Xaviel Vilareyo y Villamil (1967 – 19 May 2015) was an Asturian writer born in Mieres in the Province of Asturias, Spain in 1967. He is associated with the Asturian literary group of the 1990s.

==Education==
He graduated in Law from Oviedo University and became a high school teacher of music in Madrid, Spain. A teacher of the Asturian language, Vilareyo developed the first organized courses of Asturian outside of Asturies, in Madrid in 2001.

==Poetry==
Vilareyo's first book of poetry, Cróniques del recuerdu, written in the Astur-Leonese language, secured his first public award in 1995. His activity within the Asturian language and culture increased after 1995 with other poetry and narrative awards, such as the Valentin Andrés Literature Prize and the Vila de Sarria Poetry Prize in 1997, the Xeira Award in 1998, the Elvira Castañón Poetry Award in 1999, and the Asturian Academy Award of Theatre 2009, among others. He has published literary work in many Asturian and Spanish magazines such as Pretexto, Lletres Asturianes, Reloj de arena, Sietestrellu, Lliteratura, El signo del gorrión, Isla Desnuda, Calicanto, Estío, Texturas, "N'ast", "Fusión" and many others and also became essayist in several other publications such as El canciu'l Cuélebre, Lletres asturianes, Entrambasauguas or Asturies memoria encesa, always concerning the Asturian national language, culture and history.

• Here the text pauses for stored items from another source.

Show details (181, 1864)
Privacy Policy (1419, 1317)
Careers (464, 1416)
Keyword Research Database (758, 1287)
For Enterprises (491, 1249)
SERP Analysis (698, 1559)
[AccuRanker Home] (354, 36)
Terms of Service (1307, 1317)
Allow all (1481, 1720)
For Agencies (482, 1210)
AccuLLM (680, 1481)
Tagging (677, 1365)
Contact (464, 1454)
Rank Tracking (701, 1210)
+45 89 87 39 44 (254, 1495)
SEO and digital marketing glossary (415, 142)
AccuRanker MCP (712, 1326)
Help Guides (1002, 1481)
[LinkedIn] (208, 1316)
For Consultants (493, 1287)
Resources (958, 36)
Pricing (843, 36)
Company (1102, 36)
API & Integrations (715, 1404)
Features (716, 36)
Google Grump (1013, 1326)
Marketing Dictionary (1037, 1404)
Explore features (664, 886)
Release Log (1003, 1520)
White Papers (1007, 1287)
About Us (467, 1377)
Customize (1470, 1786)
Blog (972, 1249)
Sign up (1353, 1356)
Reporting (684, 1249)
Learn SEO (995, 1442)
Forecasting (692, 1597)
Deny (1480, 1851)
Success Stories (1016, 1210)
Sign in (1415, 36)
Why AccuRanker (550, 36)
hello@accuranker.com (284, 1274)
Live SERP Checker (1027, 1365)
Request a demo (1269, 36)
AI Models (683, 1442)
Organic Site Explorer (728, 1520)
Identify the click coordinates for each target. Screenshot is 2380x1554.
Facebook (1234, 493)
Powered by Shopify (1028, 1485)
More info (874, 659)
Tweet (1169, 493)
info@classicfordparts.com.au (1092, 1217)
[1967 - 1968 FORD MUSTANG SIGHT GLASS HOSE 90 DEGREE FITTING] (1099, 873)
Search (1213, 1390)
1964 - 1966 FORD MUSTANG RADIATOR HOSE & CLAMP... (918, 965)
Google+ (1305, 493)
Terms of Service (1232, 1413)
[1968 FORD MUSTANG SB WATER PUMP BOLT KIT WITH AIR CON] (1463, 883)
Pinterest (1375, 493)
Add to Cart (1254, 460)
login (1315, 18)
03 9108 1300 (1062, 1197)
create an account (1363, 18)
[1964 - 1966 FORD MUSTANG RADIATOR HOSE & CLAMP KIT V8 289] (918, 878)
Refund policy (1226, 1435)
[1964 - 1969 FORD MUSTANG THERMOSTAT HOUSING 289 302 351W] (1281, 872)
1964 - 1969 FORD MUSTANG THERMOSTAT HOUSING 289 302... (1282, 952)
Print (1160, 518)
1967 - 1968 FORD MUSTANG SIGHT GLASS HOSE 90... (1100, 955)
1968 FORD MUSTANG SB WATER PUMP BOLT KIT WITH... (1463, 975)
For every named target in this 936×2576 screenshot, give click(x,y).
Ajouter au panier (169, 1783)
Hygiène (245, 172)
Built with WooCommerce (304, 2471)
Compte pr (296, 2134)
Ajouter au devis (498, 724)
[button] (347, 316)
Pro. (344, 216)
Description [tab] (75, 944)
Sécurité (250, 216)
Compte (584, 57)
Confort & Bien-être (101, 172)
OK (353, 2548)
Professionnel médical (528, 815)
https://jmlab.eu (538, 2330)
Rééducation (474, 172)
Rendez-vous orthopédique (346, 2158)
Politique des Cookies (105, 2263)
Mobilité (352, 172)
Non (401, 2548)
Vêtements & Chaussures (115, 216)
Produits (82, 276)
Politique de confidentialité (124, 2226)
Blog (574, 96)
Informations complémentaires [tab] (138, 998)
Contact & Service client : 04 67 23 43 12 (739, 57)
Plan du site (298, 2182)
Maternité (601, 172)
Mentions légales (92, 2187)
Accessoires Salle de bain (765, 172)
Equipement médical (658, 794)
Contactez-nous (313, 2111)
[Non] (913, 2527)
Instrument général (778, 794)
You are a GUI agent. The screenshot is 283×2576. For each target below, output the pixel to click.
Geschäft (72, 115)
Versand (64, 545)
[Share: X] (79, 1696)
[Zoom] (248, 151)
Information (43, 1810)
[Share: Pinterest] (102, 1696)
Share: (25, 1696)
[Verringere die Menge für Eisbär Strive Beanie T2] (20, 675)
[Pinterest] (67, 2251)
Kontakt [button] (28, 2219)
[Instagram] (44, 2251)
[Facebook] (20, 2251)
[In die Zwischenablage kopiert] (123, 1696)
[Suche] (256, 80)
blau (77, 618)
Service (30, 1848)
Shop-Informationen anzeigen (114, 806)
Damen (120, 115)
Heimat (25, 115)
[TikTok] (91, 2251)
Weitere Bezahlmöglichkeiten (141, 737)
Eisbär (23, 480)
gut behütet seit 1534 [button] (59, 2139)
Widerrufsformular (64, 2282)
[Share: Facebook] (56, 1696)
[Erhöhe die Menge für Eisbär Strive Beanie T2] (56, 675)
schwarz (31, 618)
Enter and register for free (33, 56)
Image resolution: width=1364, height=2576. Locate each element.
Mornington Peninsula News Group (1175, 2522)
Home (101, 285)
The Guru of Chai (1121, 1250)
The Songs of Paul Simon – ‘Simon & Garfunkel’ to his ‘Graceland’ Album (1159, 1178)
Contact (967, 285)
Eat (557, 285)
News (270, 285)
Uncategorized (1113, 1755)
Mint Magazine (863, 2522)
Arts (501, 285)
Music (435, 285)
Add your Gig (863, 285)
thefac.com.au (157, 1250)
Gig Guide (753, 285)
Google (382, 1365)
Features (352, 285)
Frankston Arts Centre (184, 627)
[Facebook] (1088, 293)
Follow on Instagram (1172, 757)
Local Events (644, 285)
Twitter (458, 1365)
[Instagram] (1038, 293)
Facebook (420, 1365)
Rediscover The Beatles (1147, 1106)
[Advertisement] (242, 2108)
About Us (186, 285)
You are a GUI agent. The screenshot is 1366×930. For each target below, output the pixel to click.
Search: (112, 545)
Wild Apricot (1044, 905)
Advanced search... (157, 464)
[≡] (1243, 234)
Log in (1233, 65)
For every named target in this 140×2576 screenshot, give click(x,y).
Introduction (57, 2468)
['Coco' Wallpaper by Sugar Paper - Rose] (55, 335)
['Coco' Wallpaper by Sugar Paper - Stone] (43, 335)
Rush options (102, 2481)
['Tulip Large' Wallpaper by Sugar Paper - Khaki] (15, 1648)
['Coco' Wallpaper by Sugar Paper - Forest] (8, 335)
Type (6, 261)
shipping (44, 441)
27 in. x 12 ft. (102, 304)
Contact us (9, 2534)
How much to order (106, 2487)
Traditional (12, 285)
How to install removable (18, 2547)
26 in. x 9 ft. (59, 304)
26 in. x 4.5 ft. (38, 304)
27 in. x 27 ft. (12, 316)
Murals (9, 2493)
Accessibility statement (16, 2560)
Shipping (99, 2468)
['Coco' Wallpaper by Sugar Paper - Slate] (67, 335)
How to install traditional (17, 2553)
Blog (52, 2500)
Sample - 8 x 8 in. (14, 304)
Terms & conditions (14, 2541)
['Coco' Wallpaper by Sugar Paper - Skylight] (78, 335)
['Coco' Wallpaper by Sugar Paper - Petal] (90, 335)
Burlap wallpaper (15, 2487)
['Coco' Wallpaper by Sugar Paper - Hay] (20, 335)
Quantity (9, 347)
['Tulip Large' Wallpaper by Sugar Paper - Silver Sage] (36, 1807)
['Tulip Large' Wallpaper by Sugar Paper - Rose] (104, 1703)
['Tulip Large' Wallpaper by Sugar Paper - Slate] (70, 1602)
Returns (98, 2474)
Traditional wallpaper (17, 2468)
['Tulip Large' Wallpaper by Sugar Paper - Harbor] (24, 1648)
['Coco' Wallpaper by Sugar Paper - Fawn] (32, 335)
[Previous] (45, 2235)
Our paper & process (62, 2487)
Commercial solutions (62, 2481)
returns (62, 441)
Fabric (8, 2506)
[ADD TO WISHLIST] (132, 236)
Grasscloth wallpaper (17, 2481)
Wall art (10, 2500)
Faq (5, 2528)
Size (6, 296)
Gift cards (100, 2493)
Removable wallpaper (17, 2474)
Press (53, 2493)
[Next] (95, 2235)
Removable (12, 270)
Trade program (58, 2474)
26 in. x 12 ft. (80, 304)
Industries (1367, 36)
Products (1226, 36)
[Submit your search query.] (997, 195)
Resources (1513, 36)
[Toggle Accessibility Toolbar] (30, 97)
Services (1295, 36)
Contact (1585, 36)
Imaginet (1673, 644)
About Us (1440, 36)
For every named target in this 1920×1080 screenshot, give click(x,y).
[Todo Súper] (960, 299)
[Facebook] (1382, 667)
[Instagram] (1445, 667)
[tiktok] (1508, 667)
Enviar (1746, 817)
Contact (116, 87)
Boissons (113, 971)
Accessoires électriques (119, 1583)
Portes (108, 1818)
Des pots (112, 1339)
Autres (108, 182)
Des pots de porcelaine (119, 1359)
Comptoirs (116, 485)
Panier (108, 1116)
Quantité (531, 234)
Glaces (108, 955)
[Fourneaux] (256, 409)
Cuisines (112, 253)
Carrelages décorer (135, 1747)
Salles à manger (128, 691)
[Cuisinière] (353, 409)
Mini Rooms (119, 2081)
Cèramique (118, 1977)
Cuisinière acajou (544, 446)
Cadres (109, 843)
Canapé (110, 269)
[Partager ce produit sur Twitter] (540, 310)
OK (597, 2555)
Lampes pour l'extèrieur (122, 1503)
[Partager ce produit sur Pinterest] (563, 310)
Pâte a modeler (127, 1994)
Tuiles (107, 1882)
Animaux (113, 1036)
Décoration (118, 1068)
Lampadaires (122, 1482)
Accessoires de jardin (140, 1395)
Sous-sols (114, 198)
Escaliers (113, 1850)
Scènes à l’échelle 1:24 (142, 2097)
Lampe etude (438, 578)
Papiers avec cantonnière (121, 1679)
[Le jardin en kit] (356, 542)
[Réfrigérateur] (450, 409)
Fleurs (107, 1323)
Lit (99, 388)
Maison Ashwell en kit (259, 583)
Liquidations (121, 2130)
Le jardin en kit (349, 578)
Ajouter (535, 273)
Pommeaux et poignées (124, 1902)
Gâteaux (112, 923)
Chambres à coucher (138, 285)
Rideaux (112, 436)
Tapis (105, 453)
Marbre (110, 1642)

His other books of poetry include Más que probable (1998), Os novos poemas (1999), and El camín d'inquietú (2002). He has as well authored two books of tales, La causa más probable (2006) and "Doña Terina" (2010), essays like "Los ámbitos de la nación asturiana" (2008), "Historia del cine asturianu" (2009), "Les Asturies y el nacionalismu bascu" (2012) and has written a modern Method of Asturian Language. Becoming a recognized playwright with the publication of "La fuxida" (2011) that received the Asturian Academy Award of 2009. He also appears in several anthologies of asturian literature such as Muestra de nueva poesía (1998), Cinco años de lliteratura asturiana (1999), Na boca de todos (2006), Unde lletras falan (2006) and "Camín de Bimenes" (2007).

He was organizer of the Xunta d'Escritores Asturianos (Asturian Writers Council) in Oviedo in 2005, 2008, 2010 and 2012.

He was also founder and administrator of the Festival de Cine Asturianu (Asturian Film Festival) since the year 2005, promoting the Asturian national cinema.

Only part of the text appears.